What we think of as normal was at one time unusual. In a recent edition of the Waterbucket, Dr. Daniel Pauly, Global Fisheries Scientist at UBC is quoted: “We transform the world, but we don’t remember it. We adjust our baseline to the new level, and we don’t recall what was there.”
But some of us do remember what was there. Ken Keenan has lived in Fanny Bay his whole life, all 94 years of it. He worked the land as a logger, starting at age 14, and after forty years, as a farmer. His grandfather traded the mineral rights of his Denman Island land to Lord Dunsmuir. In exchange, the Keenans got a parcel of land that includes the Tsable River delta and much of the land on either side of the river, past the E&N Railroad trestle. It includes the river bottom itself, a rare form of riparian ownership.
There is a well- worn trail along the Tsable starting at the old highway (19A). When we decided to start sampling the Tsable, it might have been tempting to just waltz in and get our readings, but BWS is careful to always get permission from property owners first. Mr. Keenan sees the value in our work; he cares about this river. He graciously allowed us access. And as a bonus, he
offered to guide us to the best site and tell us about the river along the way.
He showed us where the best swimming hole had been, where he would occasionally ice skate during the coldest winters, where the many different species of fish were caught. He recalled encounters with bears and hunting for deer. He described watching the railway trestle being rebuilt, stick by stick, with the coal powered steam crane perched at the edge of the artificial precipice. He described standing below and taunting his friend who had gotten a job stoking the boiler. His friend responded, in typical teenage fashion, by pegging chunks of coal at his tormentor. Mr. Keenan calmly gathered up the missiles and carried them home. Coal was a valuable commodity for every home in those days.
Of the many stories he told us, one stands out. A man named Fred Gilbert owned a small fishing boat. He wanted to clean the barnacles off the hull. With the permission of Ken’s father, he sunk some poles into the mud along the edge of the river and tied his trawler to them when he wasn’t fishing. The fresh water killed the barnacles on his hull which saved Gilbert the labour of scraping them off.
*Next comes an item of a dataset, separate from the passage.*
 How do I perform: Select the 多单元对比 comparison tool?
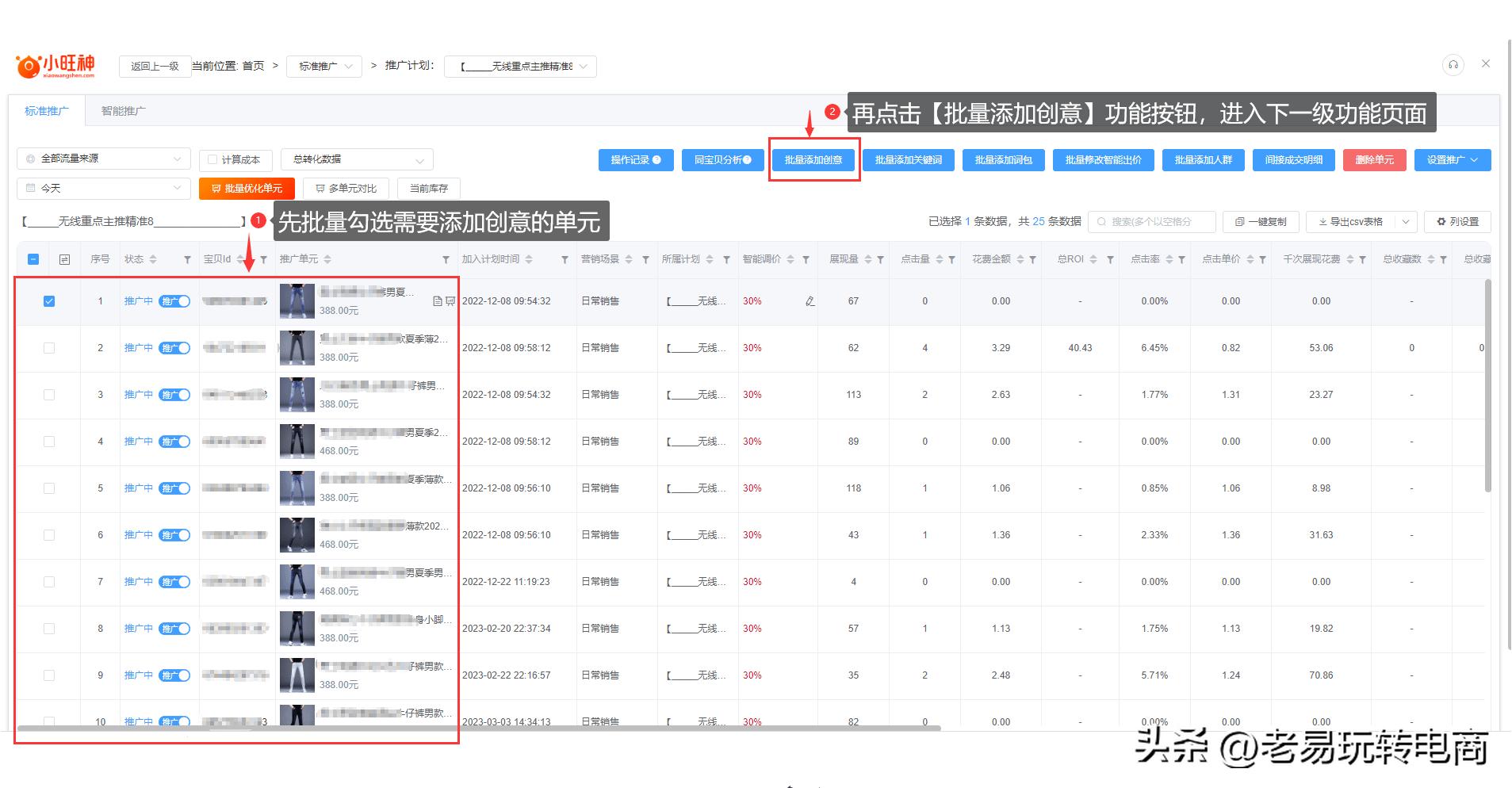point(346,188)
This worked well for a few years.
But one night, after Gilbert had crawled into his bunk in the tiny cabin below decks, a heavy rain pelted the Fanny Bay area. Later that night, he was thrown from his bunk and tossed about, as the river swept his trawler into the bay. The boat eventually snagged on a small sandbar, awash and on its side. The Tsable did not usually respond so dramatically to a rainstorm. This was not normal.
Gilbert spent days righting his vessel, bailing it out, and getting the engine running after its sudden bath. Eventually things returned to normal, and he was able to tie up to his freshwater moorings every night. But then there was another deluge and the Tsable flooded and roared all over again. Gilbert was once more washed away. This happened three times over the course of three years. After the third time, Gilbert gave up. He had to accept that normal had changed.
What had turned the gentle Tsable into this raging monster? Mr. Keenan ascribes it to increased logging in the watershed. Victoria Lumber and Manufacturing, an American company, had been cruising the island looking for prime timber near the E&N railway. The Tsable watershed fit the bill. Victoria Lumber had no connection to the land. Their mandate was to haul out as many logs as possible and make money for their foreign owners. The broad lower bowl of the Tsable watershed was soon opened and the soil exposed to heavy rains. The hydrology was changed forever. A peaceful river now had the potential to be a monster, rising faster and further than ever before.
This is the Tsable we now know: a river quick to respond to rainfall, as are all our local creeks. This is what we now count as normal. There is no turning back the dial to a previous setting.